** Dataset excerpt **
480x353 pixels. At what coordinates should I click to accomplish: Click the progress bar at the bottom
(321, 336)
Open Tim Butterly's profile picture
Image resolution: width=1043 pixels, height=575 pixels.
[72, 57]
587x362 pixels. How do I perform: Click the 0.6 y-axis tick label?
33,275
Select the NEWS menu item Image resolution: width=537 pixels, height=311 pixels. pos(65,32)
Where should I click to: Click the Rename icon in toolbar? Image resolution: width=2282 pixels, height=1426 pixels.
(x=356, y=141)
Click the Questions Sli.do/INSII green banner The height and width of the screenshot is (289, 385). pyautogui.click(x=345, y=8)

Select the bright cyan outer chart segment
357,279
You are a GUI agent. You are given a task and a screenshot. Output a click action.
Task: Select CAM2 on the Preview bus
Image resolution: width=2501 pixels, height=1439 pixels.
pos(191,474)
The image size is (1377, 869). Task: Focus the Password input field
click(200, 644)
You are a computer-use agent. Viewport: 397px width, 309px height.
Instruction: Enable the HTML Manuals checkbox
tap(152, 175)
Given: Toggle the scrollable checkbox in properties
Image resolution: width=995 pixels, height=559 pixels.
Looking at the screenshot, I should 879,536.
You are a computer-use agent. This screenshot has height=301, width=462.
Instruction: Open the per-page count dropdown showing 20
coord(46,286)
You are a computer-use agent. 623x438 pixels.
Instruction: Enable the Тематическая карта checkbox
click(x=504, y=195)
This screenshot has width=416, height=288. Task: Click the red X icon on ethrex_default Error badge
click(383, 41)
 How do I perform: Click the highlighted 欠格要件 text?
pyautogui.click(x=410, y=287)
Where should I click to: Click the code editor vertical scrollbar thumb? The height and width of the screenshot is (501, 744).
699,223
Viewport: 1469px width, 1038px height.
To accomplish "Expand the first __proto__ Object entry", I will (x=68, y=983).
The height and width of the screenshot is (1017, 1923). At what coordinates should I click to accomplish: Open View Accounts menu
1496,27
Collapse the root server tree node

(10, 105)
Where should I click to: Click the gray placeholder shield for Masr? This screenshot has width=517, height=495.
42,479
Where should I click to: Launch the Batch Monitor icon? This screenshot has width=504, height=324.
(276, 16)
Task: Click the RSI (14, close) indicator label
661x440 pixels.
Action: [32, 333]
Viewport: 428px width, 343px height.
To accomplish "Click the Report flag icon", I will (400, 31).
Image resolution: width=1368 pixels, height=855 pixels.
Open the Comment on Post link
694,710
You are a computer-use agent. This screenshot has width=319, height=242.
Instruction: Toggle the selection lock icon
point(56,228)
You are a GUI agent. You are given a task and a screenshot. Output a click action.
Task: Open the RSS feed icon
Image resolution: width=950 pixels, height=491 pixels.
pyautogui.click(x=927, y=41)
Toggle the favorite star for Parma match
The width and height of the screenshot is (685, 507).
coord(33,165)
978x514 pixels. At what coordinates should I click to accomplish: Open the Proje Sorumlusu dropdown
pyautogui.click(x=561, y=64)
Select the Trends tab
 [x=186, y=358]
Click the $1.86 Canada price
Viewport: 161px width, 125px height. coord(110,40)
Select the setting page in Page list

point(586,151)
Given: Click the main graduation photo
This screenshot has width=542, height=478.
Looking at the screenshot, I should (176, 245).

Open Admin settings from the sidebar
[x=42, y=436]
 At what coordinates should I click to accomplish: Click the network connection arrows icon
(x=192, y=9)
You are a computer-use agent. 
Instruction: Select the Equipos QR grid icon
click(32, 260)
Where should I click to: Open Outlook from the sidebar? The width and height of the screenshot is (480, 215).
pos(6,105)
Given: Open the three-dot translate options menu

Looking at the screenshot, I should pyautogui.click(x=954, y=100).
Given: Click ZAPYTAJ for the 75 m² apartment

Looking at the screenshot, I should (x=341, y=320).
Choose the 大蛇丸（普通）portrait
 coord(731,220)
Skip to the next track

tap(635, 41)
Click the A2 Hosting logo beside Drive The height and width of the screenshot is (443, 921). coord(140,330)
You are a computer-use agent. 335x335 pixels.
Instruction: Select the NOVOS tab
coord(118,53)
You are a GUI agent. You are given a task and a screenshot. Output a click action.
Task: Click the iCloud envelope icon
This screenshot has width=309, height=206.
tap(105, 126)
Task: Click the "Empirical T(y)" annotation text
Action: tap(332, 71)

** Exercise requirements **
Revise the lines above so that "computer-use agent" becomes "screen-control agent" everywhere it occurs, leaving everything else unchanged.

** Completed task **
480x353 pixels. At what coordinates should I click to accomplish: Click the progress bar at the bottom
(321, 336)
Open Tim Butterly's profile picture
Image resolution: width=1043 pixels, height=575 pixels.
[72, 57]
587x362 pixels. How do I perform: Click the 0.6 y-axis tick label?
33,275
Select the NEWS menu item Image resolution: width=537 pixels, height=311 pixels. pos(65,32)
Where should I click to: Click the Rename icon in toolbar? Image resolution: width=2282 pixels, height=1426 pixels.
(x=356, y=141)
Click the Questions Sli.do/INSII green banner The height and width of the screenshot is (289, 385). pyautogui.click(x=345, y=8)

Select the bright cyan outer chart segment
357,279
You are a GUI agent. You are given a task and a screenshot. Output a click action.
Task: Select CAM2 on the Preview bus
Image resolution: width=2501 pixels, height=1439 pixels.
pos(191,474)
The image size is (1377, 869). Task: Focus the Password input field
click(200, 644)
You are a screen-control agent. Viewport: 397px width, 309px height.
Instruction: Enable the HTML Manuals checkbox
tap(152, 175)
Given: Toggle the scrollable checkbox in properties
Image resolution: width=995 pixels, height=559 pixels.
Looking at the screenshot, I should 879,536.
You are a screen-control agent. This screenshot has height=301, width=462.
Instruction: Open the per-page count dropdown showing 20
coord(46,286)
You are a screen-control agent. 623x438 pixels.
Instruction: Enable the Тематическая карта checkbox
click(x=504, y=195)
This screenshot has width=416, height=288. Task: Click the red X icon on ethrex_default Error badge
click(383, 41)
 How do I perform: Click the highlighted 欠格要件 text?
pyautogui.click(x=410, y=287)
Where should I click to: Click the code editor vertical scrollbar thumb? The height and width of the screenshot is (501, 744).
699,223
Viewport: 1469px width, 1038px height.
To accomplish "Expand the first __proto__ Object entry", I will (x=68, y=983).
The height and width of the screenshot is (1017, 1923). At what coordinates should I click to accomplish: Open View Accounts menu
1496,27
Collapse the root server tree node

(10, 105)
Where should I click to: Click the gray placeholder shield for Masr? This screenshot has width=517, height=495.
42,479
Where should I click to: Launch the Batch Monitor icon? This screenshot has width=504, height=324.
(276, 16)
Task: Click the RSI (14, close) indicator label
661x440 pixels.
Action: [32, 333]
Viewport: 428px width, 343px height.
To accomplish "Click the Report flag icon", I will (400, 31).
Image resolution: width=1368 pixels, height=855 pixels.
Open the Comment on Post link
694,710
You are a screen-control agent. This screenshot has width=319, height=242.
Instruction: Toggle the selection lock icon
point(56,228)
You are a GUI agent. You are given a task and a screenshot. Output a click action.
Task: Open the RSS feed icon
Image resolution: width=950 pixels, height=491 pixels.
pyautogui.click(x=927, y=41)
Toggle the favorite star for Parma match
The width and height of the screenshot is (685, 507).
coord(33,165)
978x514 pixels. At what coordinates should I click to accomplish: Open the Proje Sorumlusu dropdown
pyautogui.click(x=561, y=64)
Select the Trends tab
 [x=186, y=358]
Click the $1.86 Canada price
Viewport: 161px width, 125px height. coord(110,40)
Select the setting page in Page list

point(586,151)
Given: Click the main graduation photo
This screenshot has width=542, height=478.
Looking at the screenshot, I should (176, 245).

Open Admin settings from the sidebar
[x=42, y=436]
 At what coordinates should I click to accomplish: Click the network connection arrows icon
(x=192, y=9)
You are a screen-control agent. 
Instruction: Select the Equipos QR grid icon
click(32, 260)
Where should I click to: Open Outlook from the sidebar? The width and height of the screenshot is (480, 215).
pos(6,105)
Given: Open the three-dot translate options menu

Looking at the screenshot, I should pyautogui.click(x=954, y=100).
Given: Click ZAPYTAJ for the 75 m² apartment

Looking at the screenshot, I should (x=341, y=320).
Choose the 大蛇丸（普通）portrait
 coord(731,220)
Skip to the next track

tap(635, 41)
Click the A2 Hosting logo beside Drive The height and width of the screenshot is (443, 921). coord(140,330)
You are a screen-control agent. 335x335 pixels.
Instruction: Select the NOVOS tab
coord(118,53)
You are a GUI agent. You are given a task and a screenshot. Output a click action.
Task: Click the iCloud envelope icon
This screenshot has width=309, height=206.
tap(105, 126)
Task: Click the "Empirical T(y)" annotation text
Action: tap(332, 71)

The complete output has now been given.